#### 設問:
[a] 改善活動の特集についての文章を読み、次の問いに答えよ。
(i) 特集号は、IEスタッフやマネジメントに、すぐに効果のある特効薬よりも何を提供しようとしているか。
(ii) 改善活動をめぐる悩みは、一般に表面化しにくいが、実はどんな人たちに共通していると述べられているか。
(iii) 特集を企画するにあたって設定された問いはいくつか。
[b] 改善活動の特集についての文章の続きを書け。

#### 本文:
本特集号では,このような問題意識の下,改善活動を継続していくためにマネジメントが留意すべき視点と考え方を探り,こうした視点や考え方が企業のなかでどのように実践・展開され,そこにIEの手法や考え方がどのように貢献しているか,あるいはIEに求められ不足している考え方は何かといった点について,可能な限り具体的な事例を集め,それに基づいて読者とともに考えを深めることをねらいとしました。企業の現場を歩いてみると,改善活動は行っているが短期的な成果に結びつきにくいために活動を継続させることができないとか,改善活動の重要性は分かっているがなかなか活動が活性化しない,また表面的に活動は継続しているもののどうも対症療法的な改善に終始しているなどといった声をよく耳にします。こうした問題は,一般に表面化しにくいものの,実は多くの企業でIEに関係している人たちに共通した悩みであると思われます。本特集号は,このような悩みを持つIEスタッフやマネジメントに,すぐに効果のある特効薬というよりも,新たな発展に向けた長期的な視点を提供することを意図して企画されました。

3 企画に際して設定した問い

本特集を企画するにあたり,以下5つの問いを設定しました。

#### 提供データ:
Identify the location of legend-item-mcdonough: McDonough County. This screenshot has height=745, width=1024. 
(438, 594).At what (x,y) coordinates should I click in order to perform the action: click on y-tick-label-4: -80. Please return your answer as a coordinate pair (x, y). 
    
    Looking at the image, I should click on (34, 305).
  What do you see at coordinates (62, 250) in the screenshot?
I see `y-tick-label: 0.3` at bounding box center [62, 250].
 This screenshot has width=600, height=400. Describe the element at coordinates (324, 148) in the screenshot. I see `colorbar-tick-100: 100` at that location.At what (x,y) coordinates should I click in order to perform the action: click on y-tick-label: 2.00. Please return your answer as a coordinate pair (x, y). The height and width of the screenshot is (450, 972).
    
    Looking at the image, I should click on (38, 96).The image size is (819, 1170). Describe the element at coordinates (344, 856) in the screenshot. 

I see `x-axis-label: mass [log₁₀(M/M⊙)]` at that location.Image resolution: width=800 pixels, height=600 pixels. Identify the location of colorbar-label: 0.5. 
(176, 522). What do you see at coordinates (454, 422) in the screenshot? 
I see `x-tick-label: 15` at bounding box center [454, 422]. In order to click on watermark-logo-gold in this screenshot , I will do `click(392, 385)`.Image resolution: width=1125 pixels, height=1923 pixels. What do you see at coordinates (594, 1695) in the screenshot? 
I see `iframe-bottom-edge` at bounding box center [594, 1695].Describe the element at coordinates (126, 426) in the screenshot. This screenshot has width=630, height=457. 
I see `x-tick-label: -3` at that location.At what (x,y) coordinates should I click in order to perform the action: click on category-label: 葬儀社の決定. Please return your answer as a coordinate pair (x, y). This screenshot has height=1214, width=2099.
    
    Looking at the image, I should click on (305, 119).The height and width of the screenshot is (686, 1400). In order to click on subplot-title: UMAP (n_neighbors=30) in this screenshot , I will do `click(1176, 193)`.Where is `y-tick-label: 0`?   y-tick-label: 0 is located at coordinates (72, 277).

#### 解答:
[a]
(i) 新たな発展に向けた長期的な視点
(ii) 多くの企業でIEに関係している人たち
(iii) 5つ

[b]
①改善活動を長期間継続していくために,どんな工夫や仕掛けを行っているか? そうした工夫や仕掛けを実践する上でどんな苦労があったか?
②改善活動が停滞したり活性化しないとしたら,どんな理由や原因が考えられるか? マネジメントがどんな態度・行動をとると活動が停滞してしまうのか?
③改善の方法・手法に着目したとき,改善活動を活性化させるためにはどんな方法や手法が有効か?
④改善活動を進めていく上で,IEの手法や考え方のどんな内容,どんな側面が役立っているか? あるいは,どんな考え方がIEに不足しているか?
⑤そうしたIEのプラス面やマイナス面は,QCやPMといった他の管理手法と共通か? どんな点に大きな違いがあるか?
各事例を執筆して頂く際には,上記5点についてすべて触れて頂くのは事実上困難なため,実際にはひとつの事例を紹介して頂き,その背景を分析したり,いくつかの事例を比較するなかから上記の点に関する考えを可能な範囲でまとめて頂くことにしました。また,昨今の情報技術の進歩や現場作業者の流動化・外部化などにともなって,「マネジメント」という言葉の意味合いも変化していると思われます。さらに,生産活動のグローバル化にともなって,国内拠点でのマネジメントと海外拠点で求められるマネジメントの違いに着目することも大切と考えられます。こうした点を中心に執筆して頂く事例も含めることにより,ねらいに沿いつつも裾野を広げた特集号として1冊を構成いたしました。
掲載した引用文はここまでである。